A total of four lakh square meters of trees have been planted in the airport area. Microprocessor-based technology is utilized to treat the water before it is used for irrigation. A sprinkle and drip irrigation system is used in the irrigation process. This method not only prevents the waste of water and power but also aids in the preservation of soil quality and land production.
The Construction Process
Canal liners made of geomembrane can be uncovered or covered with concrete. Most geomembranes are UV stabilized, meaning they may be left out in the sun for long periods of time without losing their effectiveness. Most geosynthetic lined canal systems should be protected with a concrete cover or, at the very least, an earthen cover for ballast because exposed geomembranes are more prone to damage from rocks, debris, equipment, animal intrusion, and vandalism. The protective concrete coating for such applications could be cast-in-place with reinforcing steel, pumped into geotextile forms, pre-cast in panels, or sprayed on.
Geomembranes are ideal for lining existing earthen or concrete canals that are broken and leaking, as well as for new construction. If the present budget does not allow for a complete relining, different parts of the canal may be restored over time to prevent leakage at important spots.

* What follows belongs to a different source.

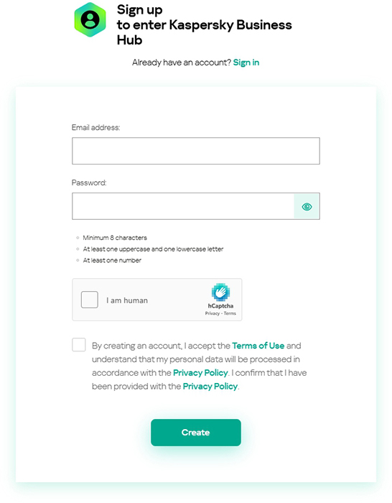Click the Kaspersky account hexagon logo
This screenshot has width=392, height=503.
90,20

The landfill needs 4000 sq m of 1.0 mm HDPE Geomembrane to meet its capacity. The delivery, installation, and connection of a 1.0mm thick Geomembrane at the bottom and slopes was part of Ocean Global’s scope of work. The Geomembrane contains 97.5 percent Polyethylene and 2.5 percent Carbon Black. In the environment, this membrane is resistant to cracking. Because of its high UV protection, it may be utilized both indoors and outdoors.
Certain layers were given by the client in order to meet the goal of preventing leachate from seeping from the landfill’s bottom. The layers consisted of a 1000mm embankment, 1.0 mm thick Geomembrane, 300mm coarser material, and 2 mm drainage aggregate. A layer of cement concrete and a 3m lap were used to secure the top of the Geomembrane.